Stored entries
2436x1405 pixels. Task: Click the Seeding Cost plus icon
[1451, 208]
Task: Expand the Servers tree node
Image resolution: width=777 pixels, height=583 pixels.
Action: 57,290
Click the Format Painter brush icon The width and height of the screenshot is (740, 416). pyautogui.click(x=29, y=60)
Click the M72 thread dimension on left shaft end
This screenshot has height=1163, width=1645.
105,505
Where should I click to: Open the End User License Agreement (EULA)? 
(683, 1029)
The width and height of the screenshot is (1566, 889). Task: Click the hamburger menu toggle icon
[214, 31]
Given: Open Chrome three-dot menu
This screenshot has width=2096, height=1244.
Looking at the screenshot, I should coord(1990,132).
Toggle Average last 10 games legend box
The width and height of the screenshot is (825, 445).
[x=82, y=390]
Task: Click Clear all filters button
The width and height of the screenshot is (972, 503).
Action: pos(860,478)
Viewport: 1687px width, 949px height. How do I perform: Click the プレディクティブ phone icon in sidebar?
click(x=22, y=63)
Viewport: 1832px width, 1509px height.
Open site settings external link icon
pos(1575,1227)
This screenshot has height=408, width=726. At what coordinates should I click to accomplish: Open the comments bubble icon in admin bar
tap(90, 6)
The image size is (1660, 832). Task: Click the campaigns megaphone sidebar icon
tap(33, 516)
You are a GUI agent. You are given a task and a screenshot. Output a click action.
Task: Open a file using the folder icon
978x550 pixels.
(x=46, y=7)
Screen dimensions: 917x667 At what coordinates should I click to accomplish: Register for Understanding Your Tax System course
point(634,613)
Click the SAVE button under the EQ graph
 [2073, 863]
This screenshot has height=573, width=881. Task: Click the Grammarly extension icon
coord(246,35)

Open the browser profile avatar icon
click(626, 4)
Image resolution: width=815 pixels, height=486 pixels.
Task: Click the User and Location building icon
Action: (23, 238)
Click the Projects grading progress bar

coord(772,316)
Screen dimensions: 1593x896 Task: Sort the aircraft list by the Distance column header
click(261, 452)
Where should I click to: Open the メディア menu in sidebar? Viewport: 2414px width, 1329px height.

(What you are asked to do): Reproduce exactly the line containing "Image resolution: width=777" and every line after it through the end of the records above, and nothing else.

(Answer box):
Image resolution: width=777 pixels, height=583 pixels.
Action: 57,290
Click the Format Painter brush icon The width and height of the screenshot is (740, 416). pyautogui.click(x=29, y=60)
Click the M72 thread dimension on left shaft end
This screenshot has height=1163, width=1645.
105,505
Where should I click to: Open the End User License Agreement (EULA)? 
(683, 1029)
The width and height of the screenshot is (1566, 889). Task: Click the hamburger menu toggle icon
[214, 31]
Given: Open Chrome three-dot menu
This screenshot has width=2096, height=1244.
Looking at the screenshot, I should coord(1990,132).
Toggle Average last 10 games legend box
The width and height of the screenshot is (825, 445).
[x=82, y=390]
Task: Click Clear all filters button
The width and height of the screenshot is (972, 503).
Action: pos(860,478)
Viewport: 1687px width, 949px height. How do I perform: Click the プレディクティブ phone icon in sidebar?
click(x=22, y=63)
Viewport: 1832px width, 1509px height.
Open site settings external link icon
pos(1575,1227)
This screenshot has height=408, width=726. At what coordinates should I click to accomplish: Open the comments bubble icon in admin bar
tap(90, 6)
The image size is (1660, 832). Task: Click the campaigns megaphone sidebar icon
tap(33, 516)
You are a GUI agent. You are given a task and a screenshot. Output a click action.
Task: Open a file using the folder icon
978x550 pixels.
(x=46, y=7)
Screen dimensions: 917x667 At what coordinates should I click to accomplish: Register for Understanding Your Tax System course
point(634,613)
Click the SAVE button under the EQ graph
 [2073, 863]
This screenshot has height=573, width=881. Task: Click the Grammarly extension icon
coord(246,35)

Open the browser profile avatar icon
click(626, 4)
Image resolution: width=815 pixels, height=486 pixels.
Task: Click the User and Location building icon
Action: (23, 238)
Click the Projects grading progress bar

coord(772,316)
Screen dimensions: 1593x896 Task: Sort the aircraft list by the Distance column header
click(261, 452)
Where should I click to: Open the メディア menu in sidebar? Viewport: 2414px width, 1329px height.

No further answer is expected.